Damascus rocked by 'most intense' fighting of revolt

Damascus rocked by

Syria's army blasted revolution strongholds in Damascus with mortars Sunday, sparking the "most intense" fighting in the capital since the revolt erupted 16 months ago, a monitoring group said.

The army's offensive, aimed at driving forces of the Free Syrian Army (FSA) out of Damascus, was launched soon after the foreign ministry held a press conference to deny its troops had carried out a massacre in Treimsa village.

"The regular army fired mortar rounds into several suburbs" where FSA forces are entrenched, said Rami Abdel Rahman, head of the Syrian Observatory for Human Rights.

The fighting was heaviest in the Tadamon, Kfar Sousa, Nahr Aisha and Sidi Qadad neighborhoods, he said. Six civilians were reported killed in the city.

"(It has) never been this intense," Abdel Rahman told AFP.

"The security forces are attempting to take control of these neighborhoods but so far they have not succeeded," he added.

The Local Coordination Committees, which organize anti-regime protests in Syria, said plumes of black smoke were billowing out of Tadamon late Sunday and that loud explosions had been heard in Nahr Aisha.

The main opposition coalition, the Syrian National Council (SNC), hailed the revolutionaries fighting army troops in the capital, accusing the regime of having transformed neighborhoods into "a battlefield."

"The revolution is spreading and has tightened the noose around the regime in zones where it thought it was beyond the anger of the people," SNC spokesman Georges Sabra said in a speech shown on Arab satellite networks.

"We place on the Arab League and the international community the responsibility for any disastrous result from what is going on in Homs and Damascus," he added.

Rights activists say more than 150 people were massacred by Syrian troops backed by pro-regime shabiha militiamen on Thursday in the central village of Treimsa.

If the number is confirmed, this would be one of the bloodiest episodes of the uprising against President Bashar al-Assad, which rights activists say has cost more than 17,000 lives since March 2011.

The UN Supervision Mission in Syria said a team of "specialized civilian and military experts" had visited Treimsa on Sunday to continue their investigation into the reports of the mass killing.

"The integrated patrol ... observed over 50 houses that were burned and/or destroyed. Pools of blood and brain matter were observed in a number of homes," UNSMIS spokeswoman Sausan Ghosheh said in a statement.

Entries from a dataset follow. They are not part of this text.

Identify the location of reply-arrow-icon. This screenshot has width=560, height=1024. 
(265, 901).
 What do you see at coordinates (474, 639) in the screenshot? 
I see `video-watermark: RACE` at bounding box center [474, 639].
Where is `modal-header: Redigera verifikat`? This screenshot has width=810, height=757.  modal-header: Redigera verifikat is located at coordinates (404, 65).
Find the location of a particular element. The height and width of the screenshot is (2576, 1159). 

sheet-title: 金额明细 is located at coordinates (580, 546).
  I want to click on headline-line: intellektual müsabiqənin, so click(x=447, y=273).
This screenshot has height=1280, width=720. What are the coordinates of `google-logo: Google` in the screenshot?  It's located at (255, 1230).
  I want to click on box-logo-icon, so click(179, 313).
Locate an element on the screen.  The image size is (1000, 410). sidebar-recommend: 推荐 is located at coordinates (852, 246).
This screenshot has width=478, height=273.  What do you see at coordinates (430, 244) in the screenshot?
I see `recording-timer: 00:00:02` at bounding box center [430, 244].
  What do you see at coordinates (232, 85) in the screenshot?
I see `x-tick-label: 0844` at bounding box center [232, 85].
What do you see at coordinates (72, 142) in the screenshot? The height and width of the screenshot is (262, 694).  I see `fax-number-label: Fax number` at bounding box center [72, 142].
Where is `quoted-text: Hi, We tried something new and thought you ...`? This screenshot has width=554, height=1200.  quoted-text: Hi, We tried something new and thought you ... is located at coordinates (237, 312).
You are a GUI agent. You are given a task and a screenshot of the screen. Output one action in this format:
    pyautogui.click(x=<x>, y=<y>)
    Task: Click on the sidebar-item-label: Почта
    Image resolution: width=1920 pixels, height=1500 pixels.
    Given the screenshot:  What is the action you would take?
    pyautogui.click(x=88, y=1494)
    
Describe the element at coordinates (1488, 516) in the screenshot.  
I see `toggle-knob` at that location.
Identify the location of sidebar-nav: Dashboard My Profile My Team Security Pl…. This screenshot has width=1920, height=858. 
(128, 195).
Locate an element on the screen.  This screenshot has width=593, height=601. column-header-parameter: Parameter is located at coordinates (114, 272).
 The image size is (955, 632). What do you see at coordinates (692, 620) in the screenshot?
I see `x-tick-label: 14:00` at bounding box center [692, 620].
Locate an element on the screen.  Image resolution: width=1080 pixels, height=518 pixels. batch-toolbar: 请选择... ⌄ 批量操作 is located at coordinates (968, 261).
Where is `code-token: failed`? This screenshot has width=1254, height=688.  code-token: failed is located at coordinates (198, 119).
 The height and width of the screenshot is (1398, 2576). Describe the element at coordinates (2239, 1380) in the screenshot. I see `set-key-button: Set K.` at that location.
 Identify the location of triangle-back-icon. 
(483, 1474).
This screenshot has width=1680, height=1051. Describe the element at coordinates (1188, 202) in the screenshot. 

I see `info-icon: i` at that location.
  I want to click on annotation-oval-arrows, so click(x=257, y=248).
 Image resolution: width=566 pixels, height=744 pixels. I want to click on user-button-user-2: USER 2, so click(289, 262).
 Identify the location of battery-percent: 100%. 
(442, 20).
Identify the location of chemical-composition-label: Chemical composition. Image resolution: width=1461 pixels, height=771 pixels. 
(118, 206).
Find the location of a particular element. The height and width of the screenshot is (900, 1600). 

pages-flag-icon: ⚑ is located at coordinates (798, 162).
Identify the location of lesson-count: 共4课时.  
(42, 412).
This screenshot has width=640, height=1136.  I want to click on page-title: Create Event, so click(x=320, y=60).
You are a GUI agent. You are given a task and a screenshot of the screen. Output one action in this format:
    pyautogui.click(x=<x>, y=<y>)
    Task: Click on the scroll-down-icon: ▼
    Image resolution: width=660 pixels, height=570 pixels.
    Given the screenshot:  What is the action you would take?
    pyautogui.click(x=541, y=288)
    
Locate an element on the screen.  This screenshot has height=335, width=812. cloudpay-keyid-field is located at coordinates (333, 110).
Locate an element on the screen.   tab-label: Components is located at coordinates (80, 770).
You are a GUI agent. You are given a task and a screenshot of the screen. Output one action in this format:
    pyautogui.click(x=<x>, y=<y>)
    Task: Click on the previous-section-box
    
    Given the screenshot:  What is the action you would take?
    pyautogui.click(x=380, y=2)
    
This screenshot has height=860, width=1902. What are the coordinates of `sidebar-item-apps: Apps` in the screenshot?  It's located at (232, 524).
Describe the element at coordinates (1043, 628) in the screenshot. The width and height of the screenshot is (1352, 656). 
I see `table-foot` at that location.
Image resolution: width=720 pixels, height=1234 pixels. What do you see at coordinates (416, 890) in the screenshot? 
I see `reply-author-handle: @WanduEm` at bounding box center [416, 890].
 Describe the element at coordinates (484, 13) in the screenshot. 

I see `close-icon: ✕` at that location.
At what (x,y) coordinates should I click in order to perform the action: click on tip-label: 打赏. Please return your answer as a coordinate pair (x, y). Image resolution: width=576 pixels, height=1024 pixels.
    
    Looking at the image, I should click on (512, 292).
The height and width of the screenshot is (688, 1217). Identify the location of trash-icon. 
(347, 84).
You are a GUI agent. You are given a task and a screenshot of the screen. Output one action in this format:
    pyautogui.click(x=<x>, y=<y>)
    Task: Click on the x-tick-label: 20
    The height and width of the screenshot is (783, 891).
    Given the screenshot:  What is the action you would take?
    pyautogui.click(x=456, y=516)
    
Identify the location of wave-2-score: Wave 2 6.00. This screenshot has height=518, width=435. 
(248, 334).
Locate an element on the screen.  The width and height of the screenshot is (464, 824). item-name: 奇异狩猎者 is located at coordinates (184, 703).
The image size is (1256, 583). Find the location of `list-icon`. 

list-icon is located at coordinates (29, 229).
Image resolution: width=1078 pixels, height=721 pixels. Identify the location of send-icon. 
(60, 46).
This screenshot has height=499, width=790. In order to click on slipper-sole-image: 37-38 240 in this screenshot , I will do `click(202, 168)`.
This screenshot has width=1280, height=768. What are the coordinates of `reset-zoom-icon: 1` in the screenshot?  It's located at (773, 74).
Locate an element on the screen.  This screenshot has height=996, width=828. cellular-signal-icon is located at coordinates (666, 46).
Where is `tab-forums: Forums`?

"On the basis of some of the destruction observed in the town and the witness accounts, the attack appears targeted at army defectors and activists," she added.

"The number of casualties is still unclear."

PHOTO CAPTION

In this citizen journalism image taken on Friday, July 13, 2012 and provided by Edlib News Network ENN, Free Syrian Army soldiers run for cover in Idlib province, northern Syria.